Security is the main reason why we have two workflows for pull requests and such complex workflows.
sequenceDiagram
Note over Airflow Repo: pull request
Note over Tests: pull_request<br>[Read Token]
Note over Build Images: pull_request_target<br>[Write Token]
activate Airflow Repo
Airflow Repo -->> Tests: Trigger 'pull_request'
activate Tests
Tests -->> Build Images: Trigger 'pull_request_target'
activate Build Images
Note over Tests: Build info
Note over Tests: Selective checks<br>Decide what to do
Note over Build Images: Build info
Note over Build Images: Selective checks<br>Decide what to do
Note over Tests: Skip Build<br>(Runs in 'Build Images')<br>CI Images
Note over Tests: Skip Build<br>(Runs in 'Build Images')<br>PROD Images
par
GitHub Registry ->> Build Images: Use cache from registry
Airflow Repo ->> Build Images: Use constraints from `constraints-BRANCH`
Note over Build Images: Build CI Images<br>[COMMIT_SHA]<br>Upgrade to newer dependencies if deps changed
Build Images ->> GitHub Registry: Push CI Images<br>[COMMIT_SHA]

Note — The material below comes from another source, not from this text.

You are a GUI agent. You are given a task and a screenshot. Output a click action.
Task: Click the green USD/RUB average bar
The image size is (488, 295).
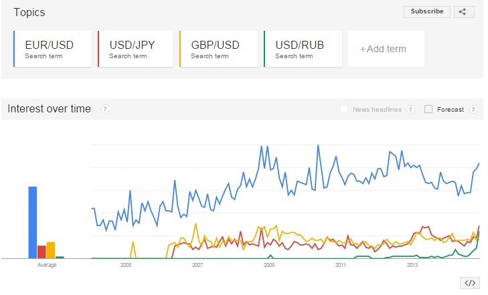tap(60, 257)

Build Images ->> Artifacts: Upload source constraints
and
Note over Tests: OpenAPI client gen
and
Note over Tests: React WWW tests
and
Note over Tests: Test git clone on Windows
and
Note over Tests: Helm release tests
and
opt
Note over Tests: Run basic <br>static checks
end
end
loop Wait for CI images
GitHub Registry ->> Tests: Pull CI Images<br>[COMMIT_SHA]
end
par
GitHub Registry ->> Tests: Pull CI Images<br>[COMMIT_SHA]
Note over Tests: Verify CI Images<br>[COMMIT_SHA]

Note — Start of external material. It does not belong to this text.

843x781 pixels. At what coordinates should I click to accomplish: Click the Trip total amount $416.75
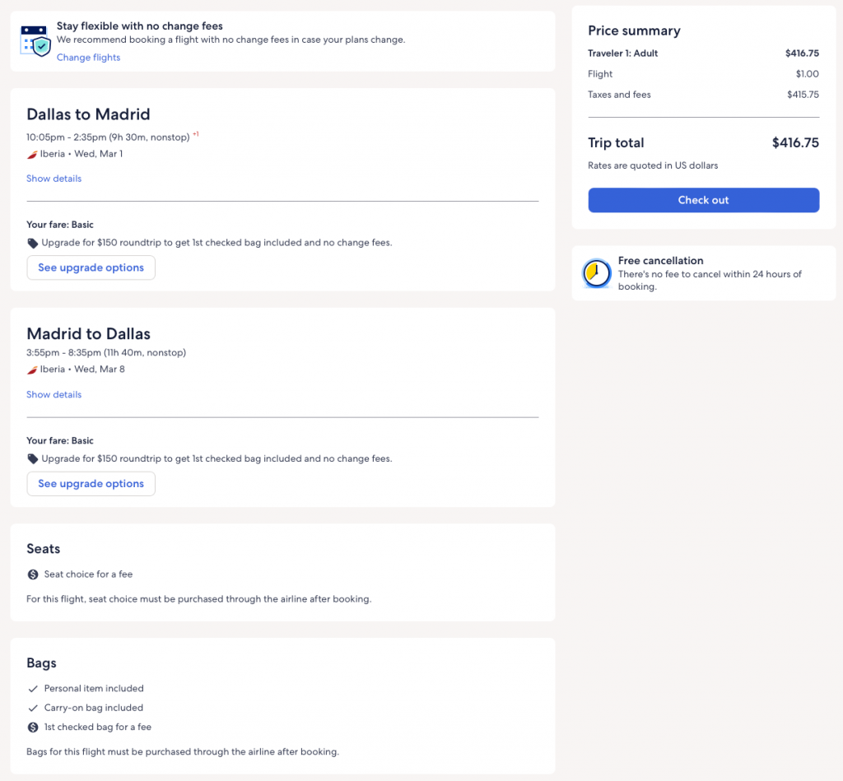(794, 143)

Note over Tests: Generate constraints<br>source,pypi,no-providers
Tests ->> Artifacts: Upload source,pypi,no-providers constraints
and
Artifacts ->> Build Images: Download source constraints
GitHub Registry ->> Build Images: Use cache from registry
Note over Build Images: Build PROD Images<br>[COMMIT_SHA]
Build Images ->> GitHub Registry: Push PROD Images<br>[COMMIT_SHA]
and
opt
GitHub Registry ->> Tests: Pull CI Images<br>[COMMIT_SHA]
Note over Tests: Run static checks
end
and
opt
GitHub Registry ->> Tests: Pull CI Images<br>[COMMIT_SHA]
Note over Tests: Build docs
end
and
opt
GitHub Registry ->> Tests: Pull CI Images<br>[COMMIT_SHA]
Note over Tests: Spellcheck docs
end
and
opt
GitHub Registry ->> Tests: Pull CI Images<br>[COMMIT_SHA]
Note over Tests: Unit Tests<br>Python/DB matrix
end
and
opt
GitHub Registry ->> Tests: Pull CI Images<br>[COMMIT_SHA]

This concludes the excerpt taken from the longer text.